16. In the event of an emergency repair of City facilities in proximity to any portion of the
Pedestrian Bridge, which repair may conflict with or threaten any portion of the Pedestrian
Bridge, BRITANNIA shall immediately, upon notice by City, provide a representative to the
repair site. Protective measures, as determined by the BRITANNIA representative, at the
election of City, may be undertaken by City at BRITANNIA's expense. Should City not elect
to perform such protective action, BRITANNIA shall provide the resources to conduct the
protective measures upon City's demand under the direction of City and in a manner
consistent, in City's sole discretion, with the execution of City's responsibilities in the
emergency. Priority shall be given to activities necessary to restore City services and for
public safety.
17. The obligations and duties herein are obligations and responsibilities applicable to
both the 169 Harbor Way Parcel and the 170 Harbor Way Parcel.
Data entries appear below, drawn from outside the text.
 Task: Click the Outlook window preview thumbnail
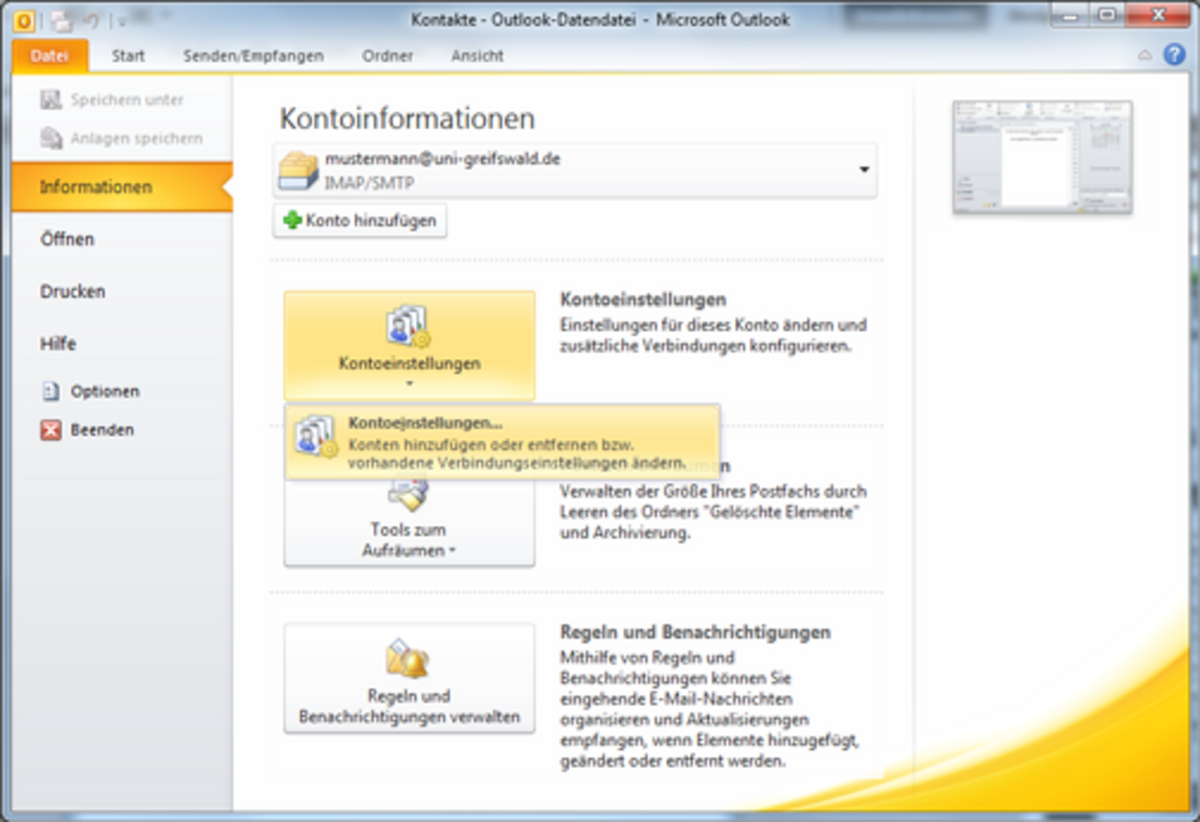click(1042, 157)
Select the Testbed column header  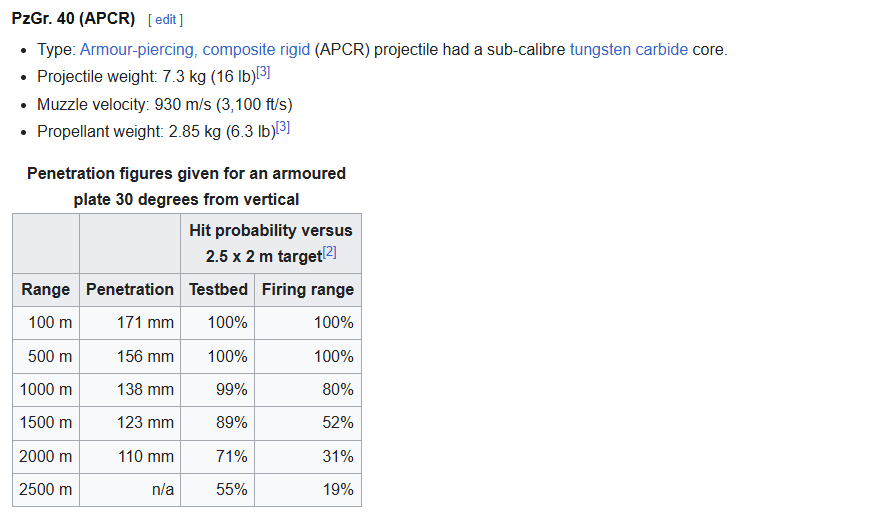(x=218, y=290)
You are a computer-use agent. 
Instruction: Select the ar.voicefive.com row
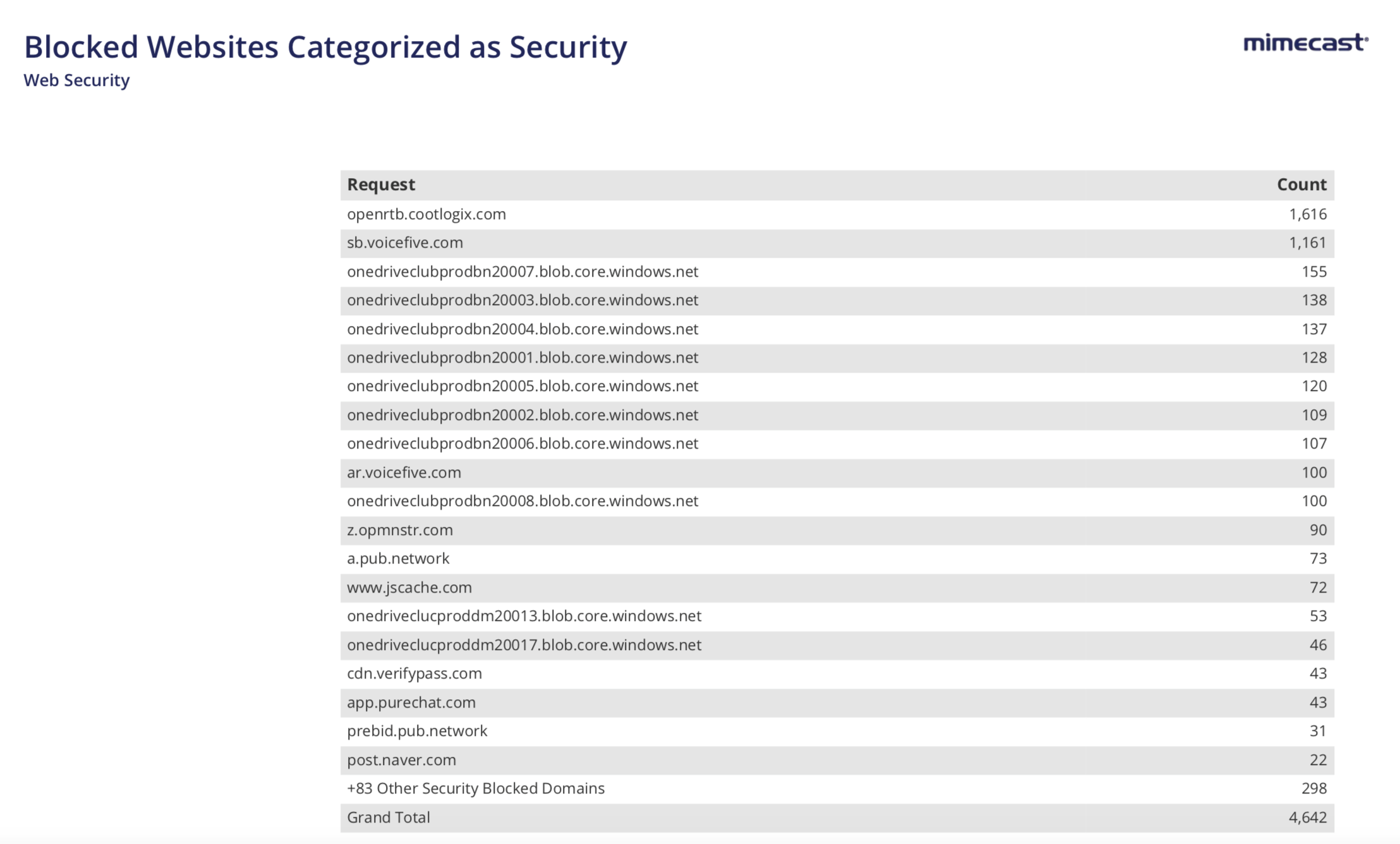[x=404, y=473]
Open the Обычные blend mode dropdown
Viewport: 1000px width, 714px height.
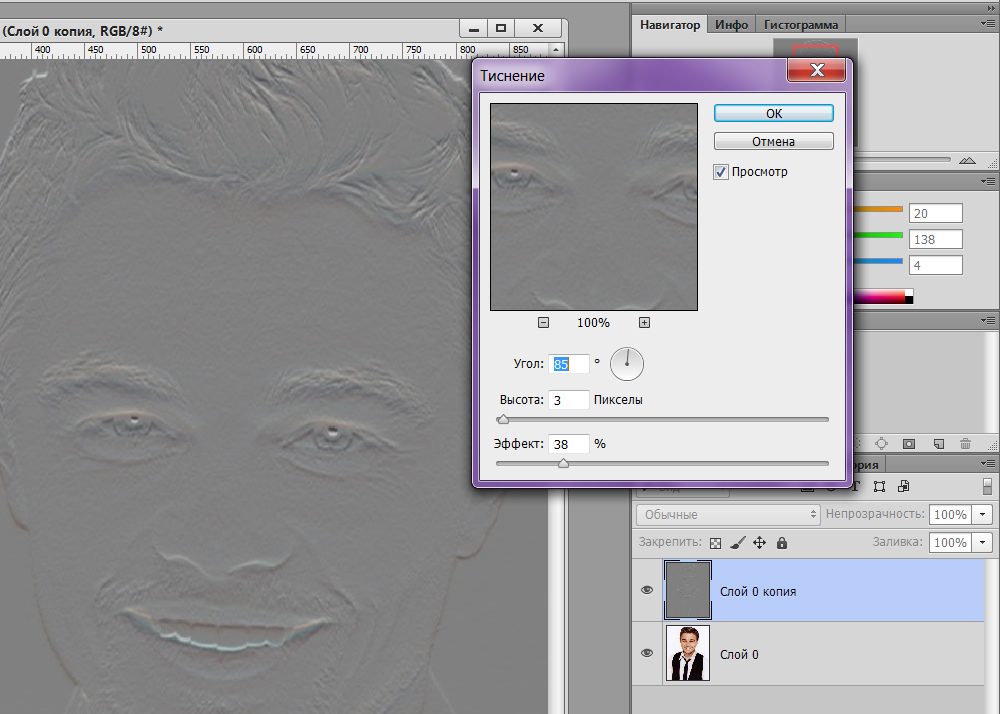point(728,514)
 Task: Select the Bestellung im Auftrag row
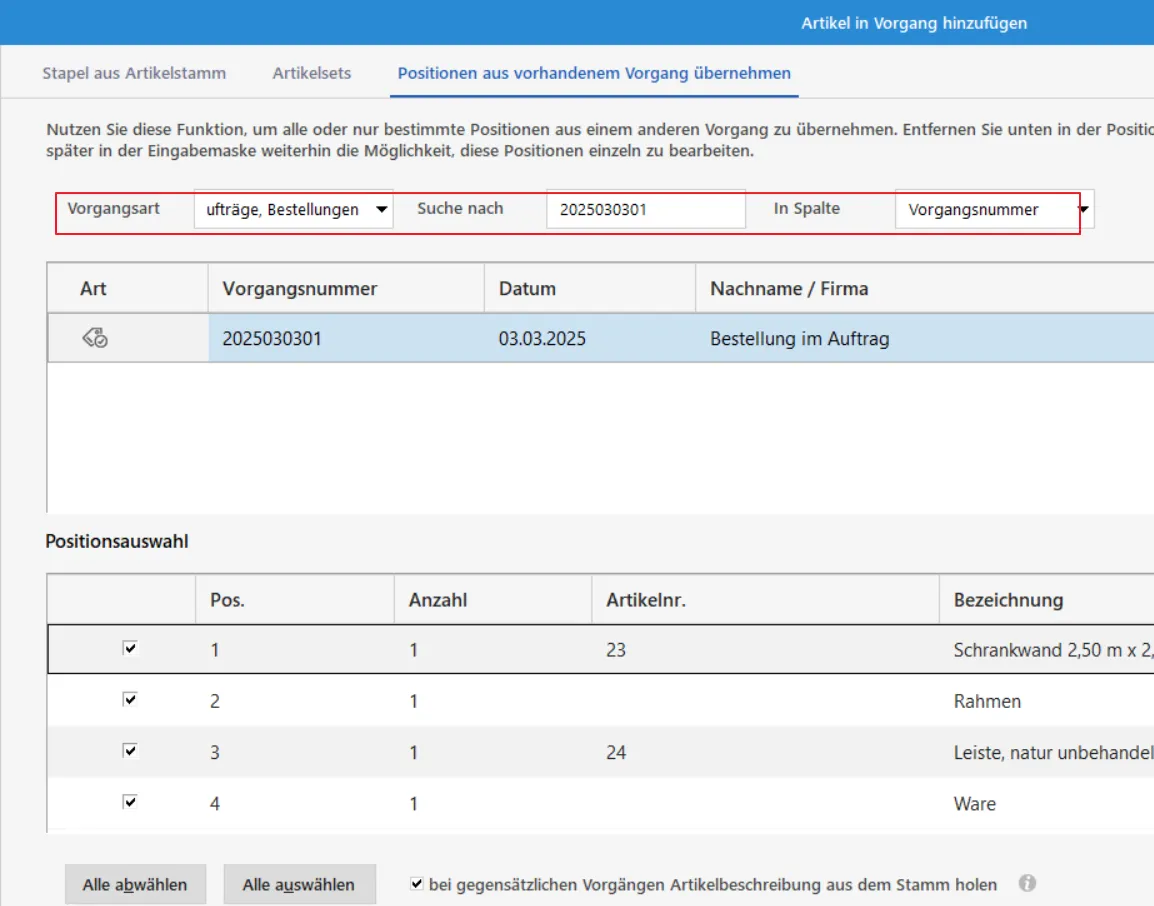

In the event that both
Parcels are transferred to a permitted transferee under Section 36 of this Agreement and
such transferee expressly assumes all obligations of BRITANNIA arising or accruing under
this Agreement-from and after the date of such transfer, BRITANNIA shall be entitled to be
released from all obligations, responsibilities and liabilities arising or accruing from and after
the date of such transfer and BRITANNIA, City and the transferee shall execute and record
an Assumption of and Release from Obligations substantially in the form attached hereto as
Exhibit E. In the event one or both Parcels are conveyed in such a manner that the two
Parcels are no longer under common ownership, then all obligations and responsibilities of
BRITANNIA under this Agreement shall be deemed to attach to and run with the 170
Harbor Way Parcel and to become obligations and responsibilities solely of the owner of
the 170 Harbor Way Parcel, and the owner of the 169 Harbor Way Parcel (and
BRITANNIA, if it has sold the 170 Harbor Way Parcel) shall be entitled to be released from
future obligations and responsibilities under this Agreement pursuant to an Assumption of
and Release from Obligations substantially in the form attached hereto as Exhibit E, to be
executed (with appropriate modifications) and recorded by BRITANNIA, City and the new
owners of the 170 Harbor Way Parcel and the 169 Harbor Way Parcel. Prior to or
concurrently with any conveyance of the 169 Harbor Way Parcel and/or the 170 Harbor
Way parcel in such a manner that the two Parcels will no longer be under common
ownership, Britannia shall grant or reserve, as appropriate, reciprocal easements for the
benefit of the respective owners and occupants of the two respective Parcels to facilitate
the continued use of the Pedestrian Bridge by all appropriate parties and to facilitate all
necessary or desirable ongoing Construction activities by the owner of the 170 Harbor Way
Parcel.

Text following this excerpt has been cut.